The Inflection Point in AI Cloud Economics
Vultr chief executive J.J. Kardwell put the market shift at the center of his remarks. "When you reach a point in the market where you're seeing operating margins for public companies be favorably impacted, we're now seeing changes," he said, pointing to the maturing economics that are starting to reward AI cloud operators rather than just burning their capital. The comment matters because the neocloud sector has been dogged by skepticism about whether renting GPUs at scale can ever be a durable, profitable business, or whether it is a commodity race to the bottom underwritten by debt.
Ron Westfall, vice president at HyperFrame Research, framed the structural change. "We have reached the inflection point where inference is transforming from a secondary operational phase into a primary, long-term driver," he said. That reframing has consequences for infrastructure choices. Inference workloads reward low latency, efficient networking, and dense, well cooled hardware that can run continuously at high utilization. The GB300 NVL72 plus Spectrum-X plus liquid cooling combination Vultr chose is purpose built for exactly that profile, which is why it is becoming the reference stack for serious inference clouds.
HPE's Pitch to the Neoclouds
For HPE, the Vultr win is validation of a strategy that positions the company as the systems integrator of choice for AI native cloud providers. "Vultr represents a new generation of AI cloud providers, and the company's selection of HPE validates the importance of AI data center architectures," said HPE president and chief executive Antonio Neri. The framing is telling. HPE is not trying to compete with NVIDIA on silicon; it is selling the engineering around the silicon, the cooling, the integration, and the support that turn raw GPUs into a running cloud.
This is a deliberate channel play. The neoclouds, companies like Vultr that lack the decades of data center engineering muscle of an AWS or a Microsoft, need partners who can deliver liquid cooled, NVIDIA optimized systems at scale and stand behind them operationally. By packaging NVIDIA's hardware with its own cooling and services under the NVIDIA AI Computing by HPE banner, HPE is making itself the default on ramp for operators who want to deploy fast without building deep infrastructure expertise in house. The Vultr deal is a marquee reference for that motion.
What Enterprise Buyers Should Take Away
Enterprises rarely buy directly from a Vultr or an HPE for their entire AI stack, but the deal still signals something useful about the market they are buying into. The standardization around integrated stacks, NVIDIA compute, NVIDIA networking, and a vendor's cooling and services, means the AI cloud layer is consolidating around a recognizable blueprint. That reduces the risk that workloads built on one neocloud cannot be moved or replicated on another, and it makes pricing and performance easier to compare as the inference market commoditizes.

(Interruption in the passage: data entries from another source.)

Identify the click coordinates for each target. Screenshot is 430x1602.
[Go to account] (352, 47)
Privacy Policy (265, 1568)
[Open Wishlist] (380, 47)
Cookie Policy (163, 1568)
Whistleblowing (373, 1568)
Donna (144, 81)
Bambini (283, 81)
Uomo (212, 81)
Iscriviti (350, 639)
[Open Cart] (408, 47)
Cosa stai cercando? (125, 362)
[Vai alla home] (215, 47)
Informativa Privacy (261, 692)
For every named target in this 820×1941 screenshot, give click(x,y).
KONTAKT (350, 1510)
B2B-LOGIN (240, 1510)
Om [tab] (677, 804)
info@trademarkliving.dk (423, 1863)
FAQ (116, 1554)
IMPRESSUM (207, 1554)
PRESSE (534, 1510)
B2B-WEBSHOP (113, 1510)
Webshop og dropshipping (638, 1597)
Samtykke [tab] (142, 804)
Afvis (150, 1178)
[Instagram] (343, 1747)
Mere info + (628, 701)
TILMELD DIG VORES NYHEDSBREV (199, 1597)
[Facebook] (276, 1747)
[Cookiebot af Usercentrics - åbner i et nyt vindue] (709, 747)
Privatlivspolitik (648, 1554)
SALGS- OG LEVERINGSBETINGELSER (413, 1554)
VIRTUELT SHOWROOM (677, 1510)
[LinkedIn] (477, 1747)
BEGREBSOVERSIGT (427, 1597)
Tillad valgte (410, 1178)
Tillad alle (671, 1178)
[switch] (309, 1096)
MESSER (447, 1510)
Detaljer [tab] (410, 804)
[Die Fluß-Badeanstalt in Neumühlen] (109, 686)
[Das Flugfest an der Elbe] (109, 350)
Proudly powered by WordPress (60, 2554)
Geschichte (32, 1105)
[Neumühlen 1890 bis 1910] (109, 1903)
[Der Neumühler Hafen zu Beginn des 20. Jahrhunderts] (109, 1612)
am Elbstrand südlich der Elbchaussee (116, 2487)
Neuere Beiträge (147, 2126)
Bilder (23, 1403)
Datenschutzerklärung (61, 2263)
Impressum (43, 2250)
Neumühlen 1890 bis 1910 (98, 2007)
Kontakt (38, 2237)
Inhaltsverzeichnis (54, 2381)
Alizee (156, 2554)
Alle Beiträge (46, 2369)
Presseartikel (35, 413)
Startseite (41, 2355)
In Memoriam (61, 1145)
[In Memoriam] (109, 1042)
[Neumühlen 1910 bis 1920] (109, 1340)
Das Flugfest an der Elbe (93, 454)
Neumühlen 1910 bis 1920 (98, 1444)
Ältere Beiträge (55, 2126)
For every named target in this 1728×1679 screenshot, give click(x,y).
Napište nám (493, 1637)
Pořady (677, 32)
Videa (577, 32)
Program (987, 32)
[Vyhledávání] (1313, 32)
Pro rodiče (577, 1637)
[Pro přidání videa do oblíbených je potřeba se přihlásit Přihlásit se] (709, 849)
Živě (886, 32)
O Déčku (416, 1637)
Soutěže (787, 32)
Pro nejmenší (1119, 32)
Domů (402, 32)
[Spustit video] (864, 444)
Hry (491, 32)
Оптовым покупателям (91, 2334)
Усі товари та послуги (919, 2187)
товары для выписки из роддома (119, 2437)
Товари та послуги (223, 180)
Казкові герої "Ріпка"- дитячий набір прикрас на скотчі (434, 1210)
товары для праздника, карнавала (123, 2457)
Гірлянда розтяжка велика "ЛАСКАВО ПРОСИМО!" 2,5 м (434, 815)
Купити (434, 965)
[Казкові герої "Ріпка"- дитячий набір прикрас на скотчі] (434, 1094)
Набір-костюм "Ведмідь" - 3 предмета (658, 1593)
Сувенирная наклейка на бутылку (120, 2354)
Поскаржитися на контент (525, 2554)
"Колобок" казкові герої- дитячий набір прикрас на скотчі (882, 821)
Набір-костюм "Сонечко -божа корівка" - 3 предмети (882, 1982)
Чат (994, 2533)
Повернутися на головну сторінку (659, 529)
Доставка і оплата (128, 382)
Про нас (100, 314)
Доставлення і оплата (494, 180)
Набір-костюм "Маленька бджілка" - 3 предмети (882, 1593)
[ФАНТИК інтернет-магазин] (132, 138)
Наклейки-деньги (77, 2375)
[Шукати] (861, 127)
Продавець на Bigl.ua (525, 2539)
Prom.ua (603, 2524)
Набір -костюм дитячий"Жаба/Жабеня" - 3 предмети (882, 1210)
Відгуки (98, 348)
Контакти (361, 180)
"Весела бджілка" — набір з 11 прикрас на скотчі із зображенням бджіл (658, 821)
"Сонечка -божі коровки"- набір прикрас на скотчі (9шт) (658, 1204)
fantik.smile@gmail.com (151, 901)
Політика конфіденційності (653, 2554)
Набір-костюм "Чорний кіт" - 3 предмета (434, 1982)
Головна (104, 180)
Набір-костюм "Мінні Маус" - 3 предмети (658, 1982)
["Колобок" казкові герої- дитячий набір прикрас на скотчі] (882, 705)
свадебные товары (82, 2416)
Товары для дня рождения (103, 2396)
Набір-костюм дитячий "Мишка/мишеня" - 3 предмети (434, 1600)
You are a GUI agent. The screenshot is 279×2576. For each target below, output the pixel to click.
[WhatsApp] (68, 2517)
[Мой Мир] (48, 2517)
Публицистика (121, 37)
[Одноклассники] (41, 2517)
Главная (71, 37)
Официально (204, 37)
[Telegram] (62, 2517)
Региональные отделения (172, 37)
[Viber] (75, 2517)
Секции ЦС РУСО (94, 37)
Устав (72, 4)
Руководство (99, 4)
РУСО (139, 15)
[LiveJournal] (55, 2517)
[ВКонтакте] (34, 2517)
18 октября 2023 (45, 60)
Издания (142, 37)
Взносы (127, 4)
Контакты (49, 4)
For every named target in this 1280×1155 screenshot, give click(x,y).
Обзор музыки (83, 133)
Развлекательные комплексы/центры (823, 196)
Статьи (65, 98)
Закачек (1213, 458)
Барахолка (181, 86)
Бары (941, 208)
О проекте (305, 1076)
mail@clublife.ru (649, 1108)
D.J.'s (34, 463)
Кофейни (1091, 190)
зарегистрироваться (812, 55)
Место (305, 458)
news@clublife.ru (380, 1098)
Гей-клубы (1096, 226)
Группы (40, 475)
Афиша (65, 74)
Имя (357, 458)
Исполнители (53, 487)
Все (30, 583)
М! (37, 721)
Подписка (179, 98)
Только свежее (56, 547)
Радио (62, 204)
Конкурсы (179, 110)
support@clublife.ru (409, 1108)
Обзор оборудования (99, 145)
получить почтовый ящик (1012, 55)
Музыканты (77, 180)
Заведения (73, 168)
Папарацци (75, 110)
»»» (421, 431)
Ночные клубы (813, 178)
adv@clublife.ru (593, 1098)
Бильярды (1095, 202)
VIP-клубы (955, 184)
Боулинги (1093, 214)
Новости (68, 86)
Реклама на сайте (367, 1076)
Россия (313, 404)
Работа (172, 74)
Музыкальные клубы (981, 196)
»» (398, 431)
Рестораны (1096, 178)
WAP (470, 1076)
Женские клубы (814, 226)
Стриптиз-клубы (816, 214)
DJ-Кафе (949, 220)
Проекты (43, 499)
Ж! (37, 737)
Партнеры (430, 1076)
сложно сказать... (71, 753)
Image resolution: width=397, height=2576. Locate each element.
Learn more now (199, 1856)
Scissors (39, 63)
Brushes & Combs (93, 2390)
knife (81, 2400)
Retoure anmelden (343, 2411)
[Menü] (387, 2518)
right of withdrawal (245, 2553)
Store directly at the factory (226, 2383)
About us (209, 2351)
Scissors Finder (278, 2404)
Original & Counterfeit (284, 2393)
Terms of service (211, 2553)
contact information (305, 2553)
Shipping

It also reinforces a planning assumption that CIOs should internalize: inference, not training, will dominate AI infrastructure spend over the coming years, and the providers best positioned are those optimizing for continuous, efficient, low latency serving. As more neoclouds adopt the same reference architectures, enterprises gain leverage and optionality. The Vultr announcement, modest in dollar terms and light on specifics, is a useful data point in a larger story: the AI cloud business is growing up, and the operators that survive will be the ones that made inference economics work.
The Road Ahead
The undisclosed details leave questions. Without timelines or locations, it is hard to gauge how quickly Vultr can bring the new capacity online or where it will sit relative to the demand centers it serves. Power and cooling remain the binding constraints across the industry, and even a well chosen stack cannot conjure megawatts or interconnection out of thin air. Execution, as always in this sector, will be the test.
Still, the direction is sound. By aligning with HPE and NVIDIA on a proven inference oriented architecture, Vultr is positioning itself for the phase of the AI market that looks most like a durable business. If Kardwell is right that operating margins are turning favorable, the operators who built for inference early will be the ones who capture that turn. For a sector that has spent two years chasing training capacity at any cost, a clear eyed bet on profitable inference is a notable, and welcome, sign of maturity.